- [Selected text]
— start —
We had been vacationing in Pennsylvania for years. I had been bitten by that “Genealogy Bug” and we both loved the State and culture. Over ten years ago we made a decision to leave California and move to the Keystone State. Little did we know what life had in store for us because of that decision!

After living in Lebanon for two years, we migrated south to Lititz and lived there for four years.  Keeping with our migration pattern, we headed south again and after looking at a total of 38 different houses, found an 1880′s “City Home” in Lancaster.  The first time we walked through the front door we felt an immediate connection. As it turns out, there was a connection and I’ll explain that later . . .
— end —
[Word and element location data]
— start —
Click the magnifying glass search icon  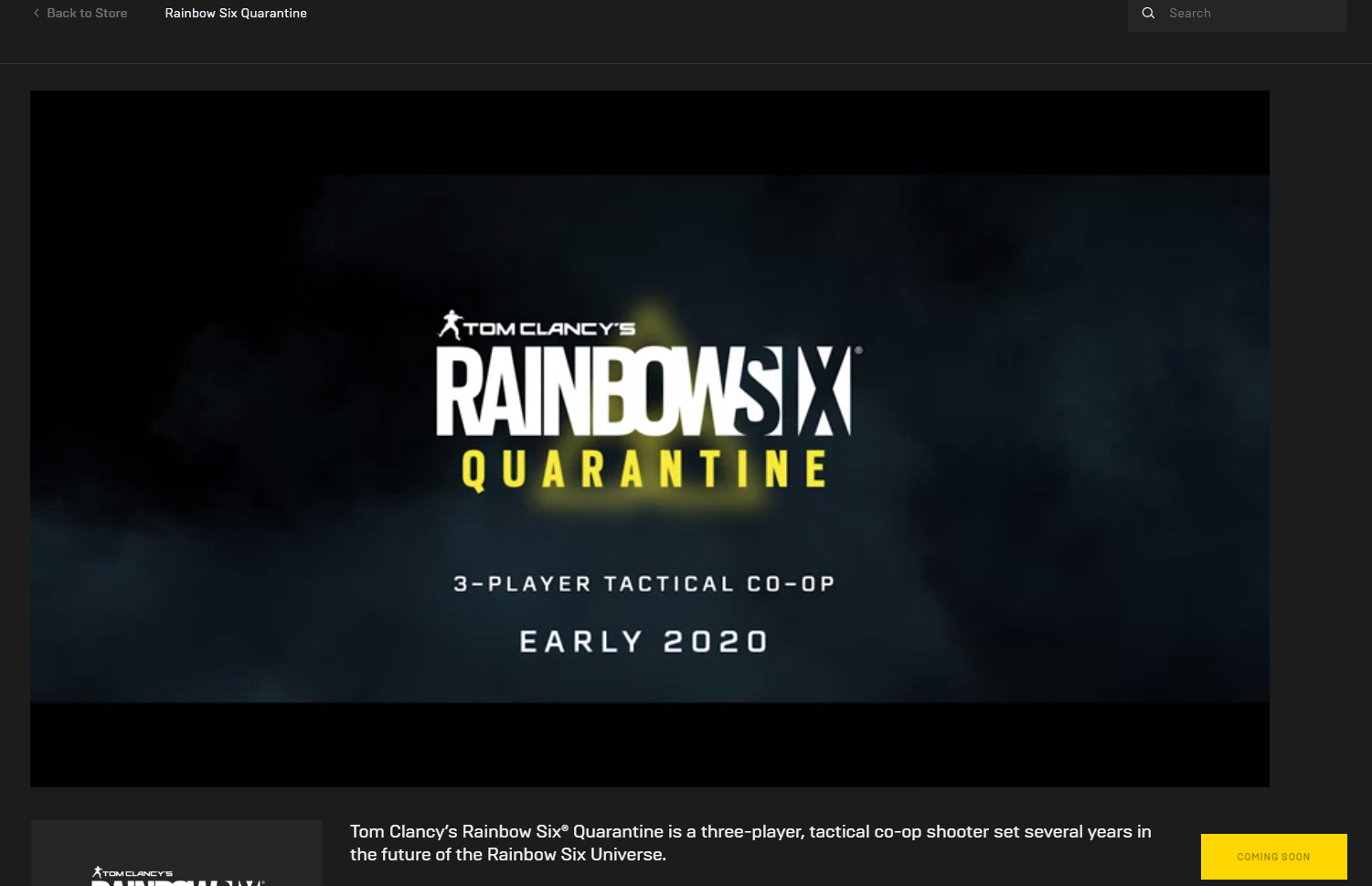(x=1149, y=13)
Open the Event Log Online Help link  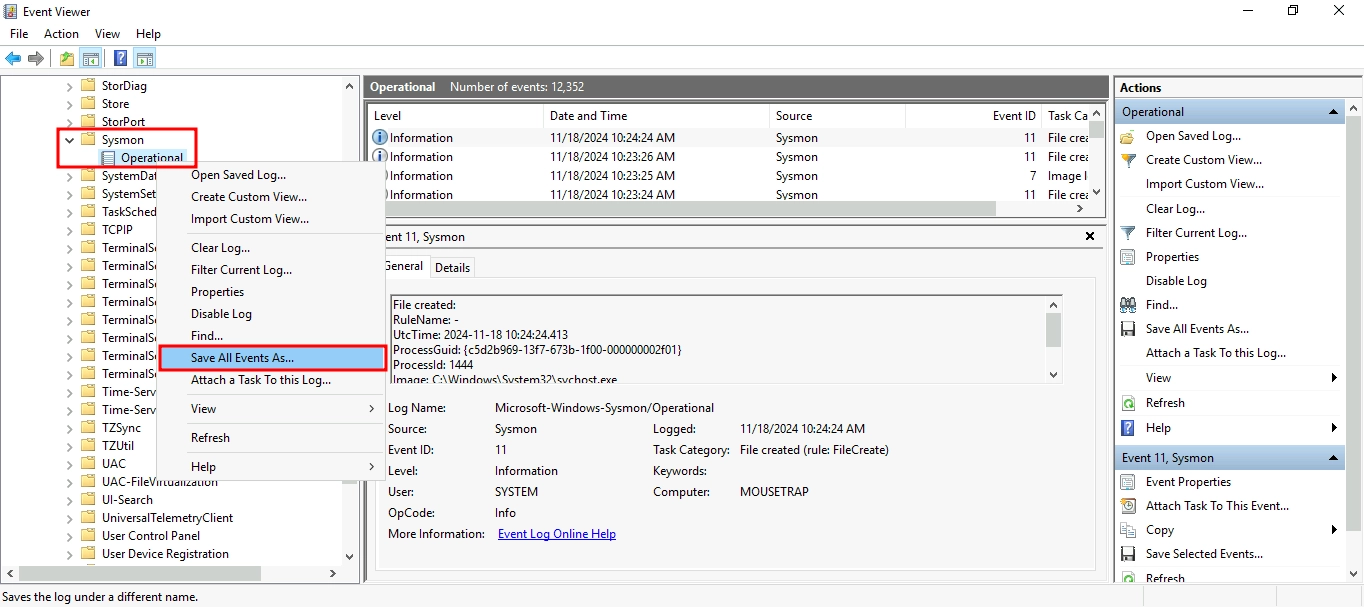[x=556, y=534]
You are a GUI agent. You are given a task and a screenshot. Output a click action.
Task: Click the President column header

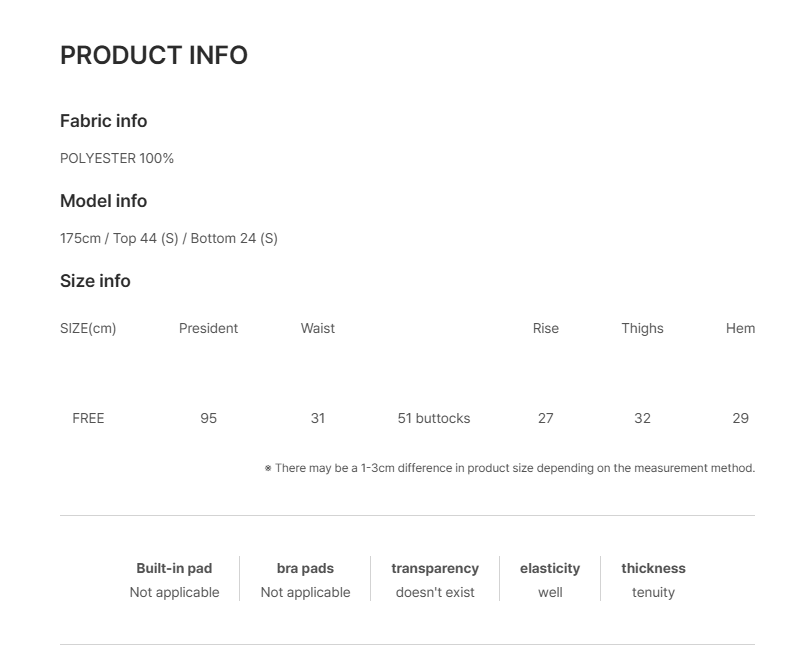tap(208, 328)
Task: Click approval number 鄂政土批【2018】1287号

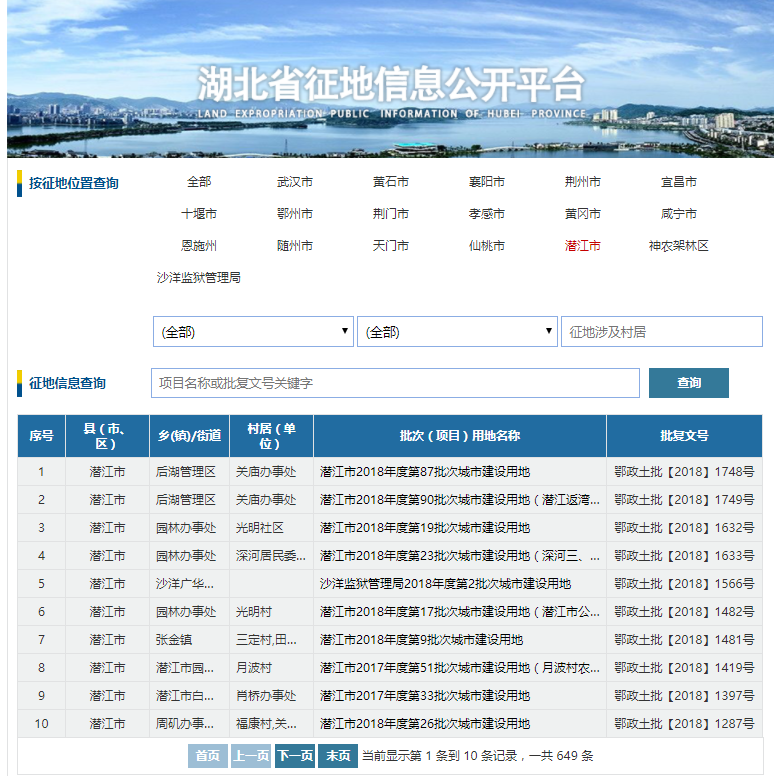Action: (x=684, y=724)
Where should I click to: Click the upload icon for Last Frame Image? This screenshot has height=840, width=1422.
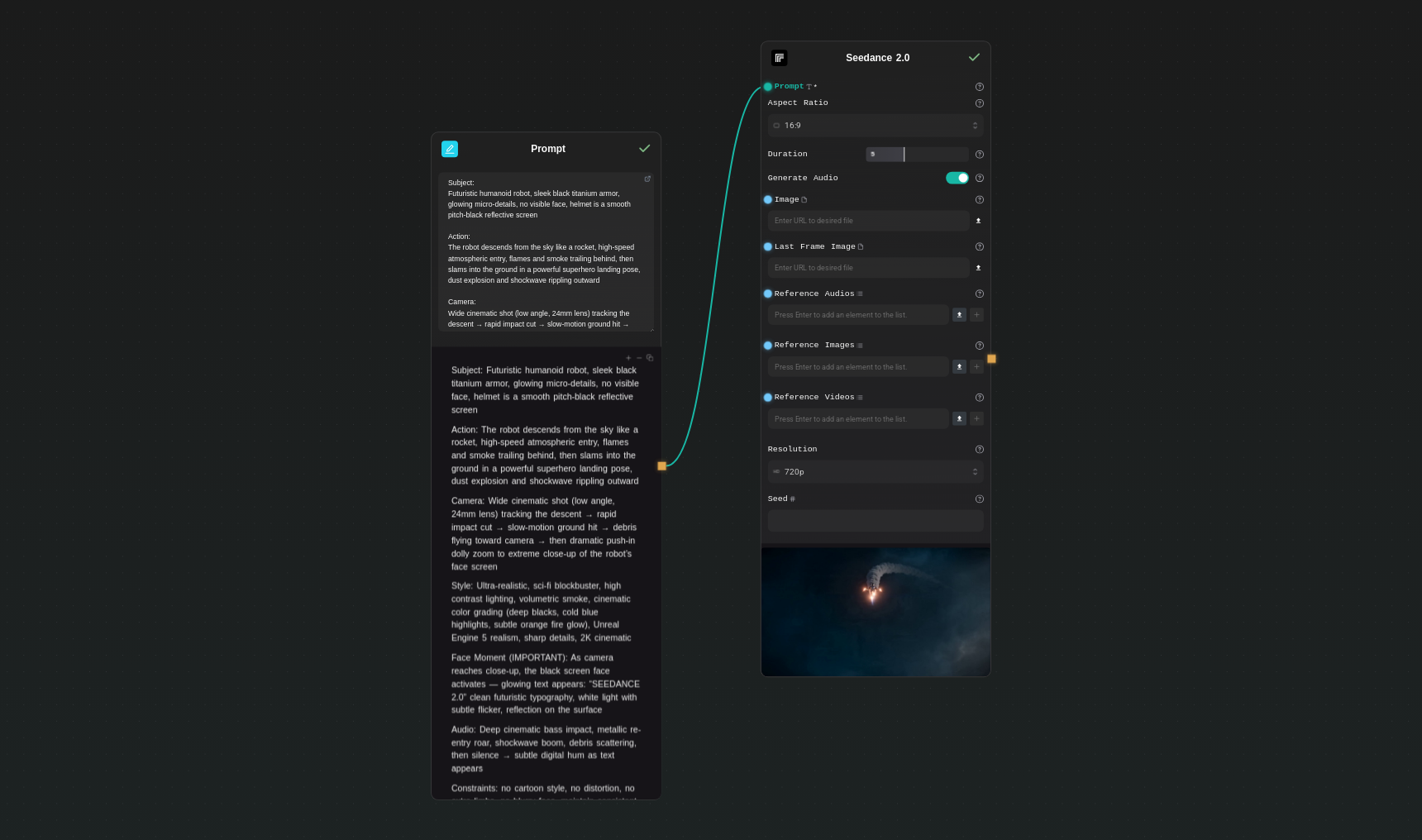977,268
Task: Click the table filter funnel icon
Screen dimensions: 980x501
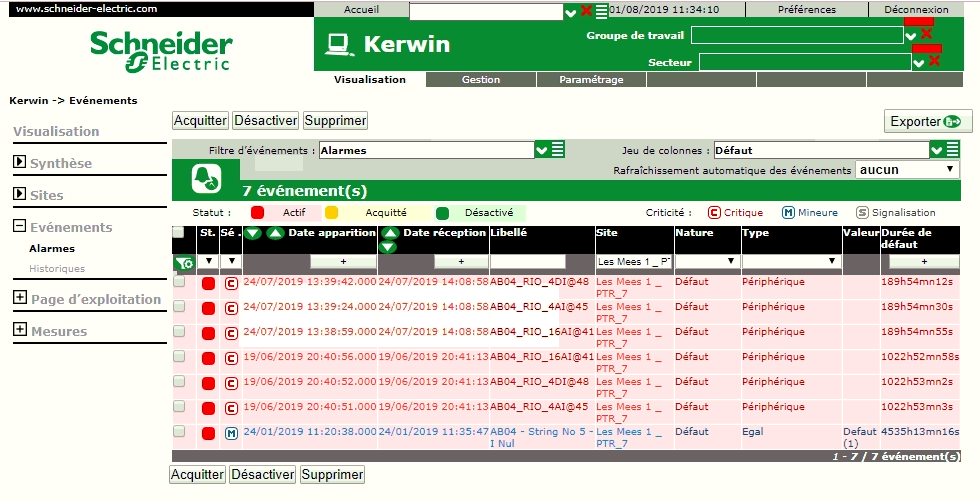Action: click(x=184, y=263)

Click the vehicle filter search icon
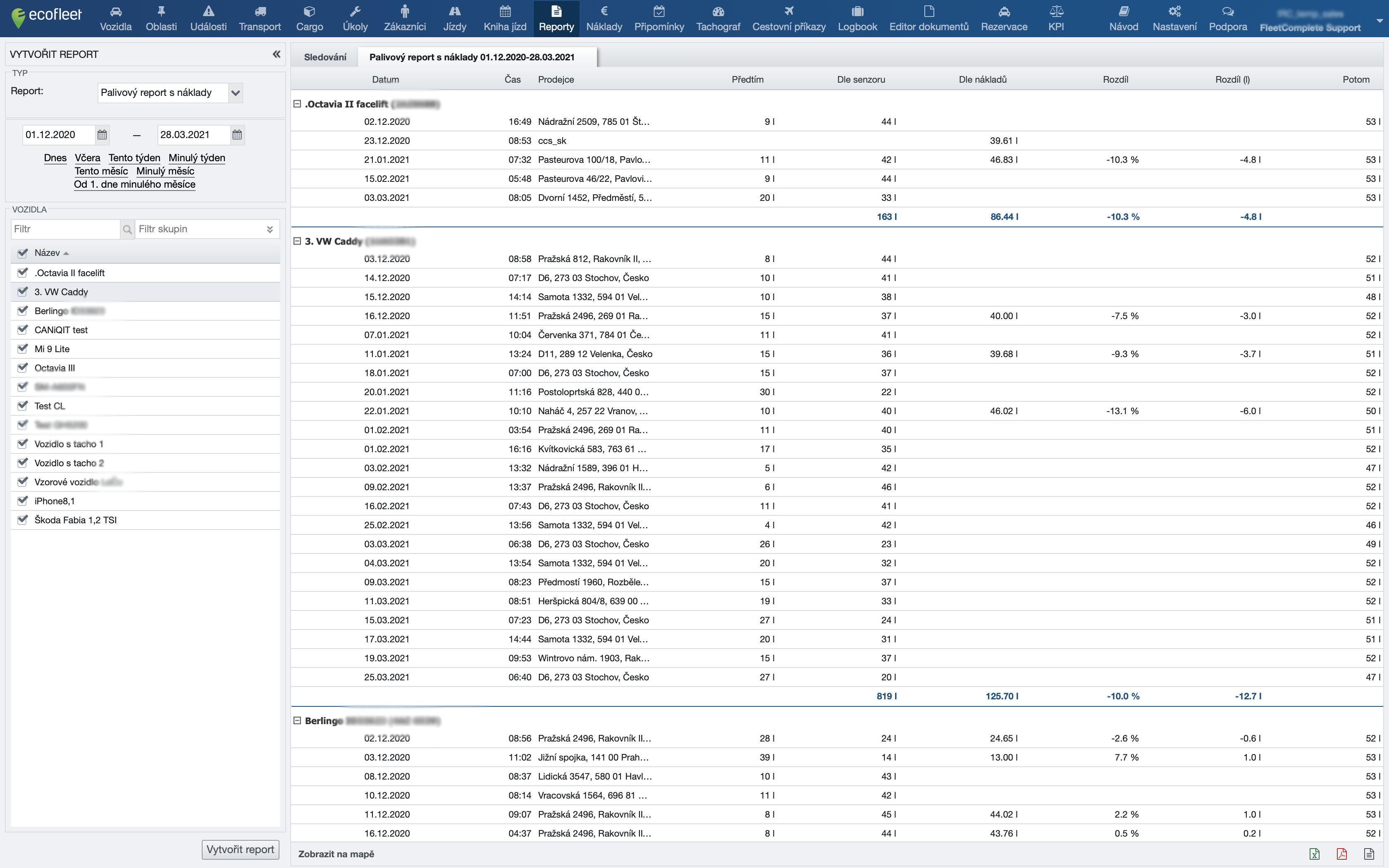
— end —
- [Work to complete]
a – In the account of moving to Pennsylvania, how many houses were looked at before the Lancaster home was found?
b – Please pick up the account of moving to Pennsylvania after its last sentence and carry it forward.

- [Task answers]
a – A total of 38.

b –
Philip Kleiss’ name is familiar to anybody who reads the Lancaster newspapers or watches the evening news.  My 6th great grandfather was a Tavern keeper in the heart of the city in the 1700′s. Upon his death two of his sons inherited the Tavern and the building remained on the corner of Queen and Vine Streets.  Plans to build a Convention Center in Lancaster included demolishing the tavern . . . until they discovered an underground cistern between it and Thaddeus Steven’s home.

This is the cistern that saved both of the buildings from demolition. They were saved because an archeological dig discovered evidence that the cistern was probably used as a secret hiding place on the “Underground Railroad.”  The cistern, Stevens home and my ancestor’s tavern will now be incorporated into the Convention Center as learning center and museum.

Ludwig (Lewis) Leader, a sixth great grandfather, also, was one of the earliest settlers in Marietta, a river town about 15 miles from Lancaster.  We have gone to Marietta countless times for brunch, to cemeteries, and just to drive through the town, imagining what it must have been like when he settled in the area.  We have even gone through the home he built in the early 1800′s!  It was for sale, but had been a neglected rental and Jim said Absolutely No Way!!   

Look at it today. Whomever bought it did a wonderful job restoring it; so wonderful that it was on the Candlelight Tour as denoted by the bronze plate next to the door.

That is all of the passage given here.